**Task directions**
Use the entries below and reproduce exactly the lines from the one containing "Given: Go back with the browser back arrow" down to the one containing "Task: Click the help question mark icon", both of them included.

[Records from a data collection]

BEGIN

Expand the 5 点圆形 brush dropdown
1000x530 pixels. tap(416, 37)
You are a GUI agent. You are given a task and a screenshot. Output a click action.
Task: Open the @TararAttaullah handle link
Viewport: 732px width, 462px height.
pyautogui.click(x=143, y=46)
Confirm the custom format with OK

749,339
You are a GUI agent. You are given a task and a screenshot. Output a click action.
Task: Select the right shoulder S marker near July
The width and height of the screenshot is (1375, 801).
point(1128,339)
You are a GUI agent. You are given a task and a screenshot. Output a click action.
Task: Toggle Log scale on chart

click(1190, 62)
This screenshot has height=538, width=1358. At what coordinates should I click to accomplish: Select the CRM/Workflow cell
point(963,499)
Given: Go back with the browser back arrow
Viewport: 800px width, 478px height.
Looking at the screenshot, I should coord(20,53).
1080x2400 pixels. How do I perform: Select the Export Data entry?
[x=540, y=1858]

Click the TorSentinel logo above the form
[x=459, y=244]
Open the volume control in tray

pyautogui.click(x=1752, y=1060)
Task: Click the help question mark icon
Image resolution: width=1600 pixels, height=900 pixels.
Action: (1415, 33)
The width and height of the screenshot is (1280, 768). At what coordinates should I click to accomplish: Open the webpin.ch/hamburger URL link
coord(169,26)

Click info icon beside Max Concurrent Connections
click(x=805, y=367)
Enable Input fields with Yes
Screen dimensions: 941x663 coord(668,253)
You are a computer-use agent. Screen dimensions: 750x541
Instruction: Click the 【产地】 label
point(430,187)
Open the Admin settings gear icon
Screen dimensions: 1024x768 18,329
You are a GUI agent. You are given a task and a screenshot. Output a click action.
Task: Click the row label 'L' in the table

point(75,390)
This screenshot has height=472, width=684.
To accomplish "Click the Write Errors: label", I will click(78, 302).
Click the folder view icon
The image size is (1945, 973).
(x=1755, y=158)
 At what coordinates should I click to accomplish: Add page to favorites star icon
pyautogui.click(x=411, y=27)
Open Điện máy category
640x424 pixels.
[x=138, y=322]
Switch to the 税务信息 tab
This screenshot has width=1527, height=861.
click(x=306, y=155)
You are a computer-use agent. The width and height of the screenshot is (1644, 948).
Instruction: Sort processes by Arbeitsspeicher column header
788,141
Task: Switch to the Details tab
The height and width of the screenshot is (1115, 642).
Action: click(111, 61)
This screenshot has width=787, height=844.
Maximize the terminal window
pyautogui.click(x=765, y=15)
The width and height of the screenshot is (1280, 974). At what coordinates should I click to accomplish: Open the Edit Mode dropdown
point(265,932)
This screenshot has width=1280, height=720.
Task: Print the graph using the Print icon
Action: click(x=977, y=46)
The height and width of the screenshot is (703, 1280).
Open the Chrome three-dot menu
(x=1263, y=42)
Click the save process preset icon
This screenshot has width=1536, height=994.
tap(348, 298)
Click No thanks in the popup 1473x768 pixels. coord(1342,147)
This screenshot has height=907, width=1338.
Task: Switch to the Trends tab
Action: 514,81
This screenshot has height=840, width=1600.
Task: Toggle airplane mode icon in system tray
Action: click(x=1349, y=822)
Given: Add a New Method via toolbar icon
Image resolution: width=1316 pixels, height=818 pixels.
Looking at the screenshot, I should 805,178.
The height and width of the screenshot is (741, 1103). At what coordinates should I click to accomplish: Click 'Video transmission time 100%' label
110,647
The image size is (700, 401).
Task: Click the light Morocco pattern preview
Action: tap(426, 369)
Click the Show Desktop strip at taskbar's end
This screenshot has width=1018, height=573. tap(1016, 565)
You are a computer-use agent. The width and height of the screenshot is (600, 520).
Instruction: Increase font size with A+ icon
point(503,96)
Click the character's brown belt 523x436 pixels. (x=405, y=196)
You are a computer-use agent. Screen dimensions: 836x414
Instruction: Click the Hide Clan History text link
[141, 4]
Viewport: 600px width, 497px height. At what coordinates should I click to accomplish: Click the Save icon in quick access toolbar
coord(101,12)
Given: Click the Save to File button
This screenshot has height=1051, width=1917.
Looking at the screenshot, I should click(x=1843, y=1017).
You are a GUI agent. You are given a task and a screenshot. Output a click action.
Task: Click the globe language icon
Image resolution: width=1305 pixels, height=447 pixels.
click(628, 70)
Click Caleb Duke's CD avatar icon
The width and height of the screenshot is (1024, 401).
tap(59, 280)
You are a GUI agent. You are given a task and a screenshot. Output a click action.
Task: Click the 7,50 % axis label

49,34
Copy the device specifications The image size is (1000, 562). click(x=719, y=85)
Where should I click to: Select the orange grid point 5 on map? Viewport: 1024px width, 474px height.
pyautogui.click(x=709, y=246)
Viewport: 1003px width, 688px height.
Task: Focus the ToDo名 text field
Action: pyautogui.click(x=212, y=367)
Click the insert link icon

END

**Reply to the exercise**
Given: Go back with the browser back arrow
Viewport: 800px width, 478px height.
Looking at the screenshot, I should coord(20,53).
1080x2400 pixels. How do I perform: Select the Export Data entry?
[x=540, y=1858]

Click the TorSentinel logo above the form
[x=459, y=244]
Open the volume control in tray

pyautogui.click(x=1752, y=1060)
Task: Click the help question mark icon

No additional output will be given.